Sunday, October 23, 2005

Up the Creek Without a You-Know-What


By Cappy Hall Rearick
To be published in her upcoming book:
"Simply Southern Ease"
Publication Date: Late 2005
http://www.simplysoutherncappy.com/

“I just don’t know what I’m gonna do without Bo Bo. Why, in my entire adult life, I’ve nevah even had to lick a stamp.”

Darla Jean’s husband of twenty something years took off with a nineteen-year-old hairdresser in the middle of the night. He left a note.

“Darla Jean,

I’m through being your lackey, your bill payer, your flunky. From now on you’ll have to figure out how to do your own nails, answer the telephone and make your own dang hair appointments. You have done wore me out.

Don’t bother to come looking for me ‘cause I will be long gone by the time you read this.

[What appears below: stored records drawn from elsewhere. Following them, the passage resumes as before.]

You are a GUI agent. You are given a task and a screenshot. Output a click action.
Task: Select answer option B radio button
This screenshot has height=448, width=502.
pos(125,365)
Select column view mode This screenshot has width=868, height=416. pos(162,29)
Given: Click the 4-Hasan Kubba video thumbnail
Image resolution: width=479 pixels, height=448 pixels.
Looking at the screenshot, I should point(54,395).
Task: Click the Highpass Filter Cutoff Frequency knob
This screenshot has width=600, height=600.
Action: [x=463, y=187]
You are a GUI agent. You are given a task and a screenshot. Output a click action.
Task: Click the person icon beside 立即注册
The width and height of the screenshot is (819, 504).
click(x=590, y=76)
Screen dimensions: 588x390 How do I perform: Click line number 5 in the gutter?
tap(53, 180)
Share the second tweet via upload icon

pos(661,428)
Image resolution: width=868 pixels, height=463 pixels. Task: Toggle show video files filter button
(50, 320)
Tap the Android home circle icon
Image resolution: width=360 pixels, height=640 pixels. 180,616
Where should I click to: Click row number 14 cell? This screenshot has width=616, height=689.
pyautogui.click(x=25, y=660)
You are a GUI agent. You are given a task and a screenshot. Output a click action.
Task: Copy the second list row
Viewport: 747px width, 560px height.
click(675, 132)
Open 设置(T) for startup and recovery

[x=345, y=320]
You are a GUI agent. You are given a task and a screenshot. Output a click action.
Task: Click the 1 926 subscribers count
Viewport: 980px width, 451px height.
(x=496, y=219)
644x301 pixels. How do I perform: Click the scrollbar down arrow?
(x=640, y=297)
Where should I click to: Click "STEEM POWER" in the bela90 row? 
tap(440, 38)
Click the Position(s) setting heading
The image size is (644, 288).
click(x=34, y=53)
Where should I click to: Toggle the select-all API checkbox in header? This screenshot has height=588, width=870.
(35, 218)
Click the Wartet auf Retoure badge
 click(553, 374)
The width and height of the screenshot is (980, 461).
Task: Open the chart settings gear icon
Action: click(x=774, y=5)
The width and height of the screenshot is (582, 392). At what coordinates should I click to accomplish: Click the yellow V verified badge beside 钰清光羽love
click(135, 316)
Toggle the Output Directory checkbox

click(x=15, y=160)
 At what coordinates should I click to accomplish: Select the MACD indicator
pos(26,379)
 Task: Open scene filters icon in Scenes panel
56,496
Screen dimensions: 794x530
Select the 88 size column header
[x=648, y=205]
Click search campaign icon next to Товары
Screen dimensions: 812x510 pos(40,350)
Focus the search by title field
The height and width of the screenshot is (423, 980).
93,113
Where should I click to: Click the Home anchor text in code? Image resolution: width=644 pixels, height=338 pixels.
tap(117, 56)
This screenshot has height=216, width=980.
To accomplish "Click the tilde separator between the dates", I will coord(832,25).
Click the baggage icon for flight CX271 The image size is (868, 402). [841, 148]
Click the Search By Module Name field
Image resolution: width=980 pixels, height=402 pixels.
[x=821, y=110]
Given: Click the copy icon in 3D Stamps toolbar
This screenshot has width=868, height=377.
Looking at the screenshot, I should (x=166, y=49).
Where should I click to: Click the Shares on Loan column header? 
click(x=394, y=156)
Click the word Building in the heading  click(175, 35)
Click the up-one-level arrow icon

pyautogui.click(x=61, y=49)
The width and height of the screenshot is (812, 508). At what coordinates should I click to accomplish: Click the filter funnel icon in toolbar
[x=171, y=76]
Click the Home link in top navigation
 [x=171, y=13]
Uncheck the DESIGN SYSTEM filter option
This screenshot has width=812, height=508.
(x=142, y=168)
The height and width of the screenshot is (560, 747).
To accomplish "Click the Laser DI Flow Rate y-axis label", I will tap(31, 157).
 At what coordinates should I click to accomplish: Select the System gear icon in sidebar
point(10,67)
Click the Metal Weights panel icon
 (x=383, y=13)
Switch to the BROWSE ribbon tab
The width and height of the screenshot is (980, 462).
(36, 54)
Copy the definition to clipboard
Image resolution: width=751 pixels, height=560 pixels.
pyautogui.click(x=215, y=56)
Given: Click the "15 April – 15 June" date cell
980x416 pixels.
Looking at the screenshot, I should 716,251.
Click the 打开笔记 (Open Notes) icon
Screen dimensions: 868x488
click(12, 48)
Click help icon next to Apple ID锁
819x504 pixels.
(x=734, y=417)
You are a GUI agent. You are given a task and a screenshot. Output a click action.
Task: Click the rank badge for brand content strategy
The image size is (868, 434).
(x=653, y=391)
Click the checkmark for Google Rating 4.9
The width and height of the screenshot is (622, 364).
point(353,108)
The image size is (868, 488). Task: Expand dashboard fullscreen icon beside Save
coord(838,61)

I am going to the island of Crete, where I plan to open up a cafe specializing in Southern food. Like, you know, Shrimp Grits. I have gone off with Merleen. Yes, Merleen Stucky from the Buck-a-Cut who has been cuttng my hair and taking care of all my needs going on six months now. I know she only graduated from high school last year and that some people might say she’s a little bit young for me, but doing hair is not the only thing Merleen learned how to do at beauty school. Unlike you, she can also cook.

I did a load of laundry before I left, put two quarts of my home-made spaghetti sauce in the freezer and bought two weeks worth of groceries that cost me way over a hundred dollars. You will just have to figure out what to do next when the food’s all gone and you can’t find any clean underwear.

Hasta la Vista.

Bo Bo”

Darla Jean is sitting across the table from me sniffing. Her eyes are rimmed in red instead of the overdone black eyeliner without which she wouldn’t be seen going to the mailbox. Her hair is flat, a far cry from its normally teased and lacquered state. Darla Jean began teasing her hair in 1960 and has finally mastered the technique. The fact that you could land a 747 on the top of her head has never seemed to give her a minute’s pause.

“Big hair defines who I am,” she loves to tell people.

You think?

I place Bo Bo’s farewell letter on the table and look up at the Doodah Sistah I have known for many years, but am barely able to recognize today. We go way back to the Sixties when Darla Jean was what could be described as a professional beauty contestant. Her long term goal was to win more Georgia competitions than anybody in the history of beauty pageants. Her mother, Darla Dean, stood behind her, supportive to the end. Let me rephrase that. Darla Dean pushed, shoved and cow-prodded Darla Jean all the way. Rumor has it that she took out a second mortgage on her house to pay for a designer gown for Darla Jean to wear at her first evening dress competition.

She won a few and lost a few, capturing the titles of “Miss Butter Bean” and “Miss Savannah River Catfish.” Darla Jean was even third runner-up in the “Miss Southern Railway System,” no small feat for a hick town gal from South Georgia. She was a shoo-in to win the title of “Miss Water Nymph” over in Darien until an accident pulled the plug on the odds-on favorite.

That fateful day, Darla Jean began her talent exhibition with a swan dive off the high board while wearing black patent leather spike heel shoes. I’m pretty sure nobody but me noticed the little splash she made as her feet hit the H2O. She popped up out of that water with a smile big as you please, flashing her whiter than white teeth, the very same color of a new porcelain toilet. She was on fire. Every strand of her lacquered hair remained exactly as it had been before she stepped off the diving board. Now that I think about it, a blow torch could not have penetrated that mop of hair.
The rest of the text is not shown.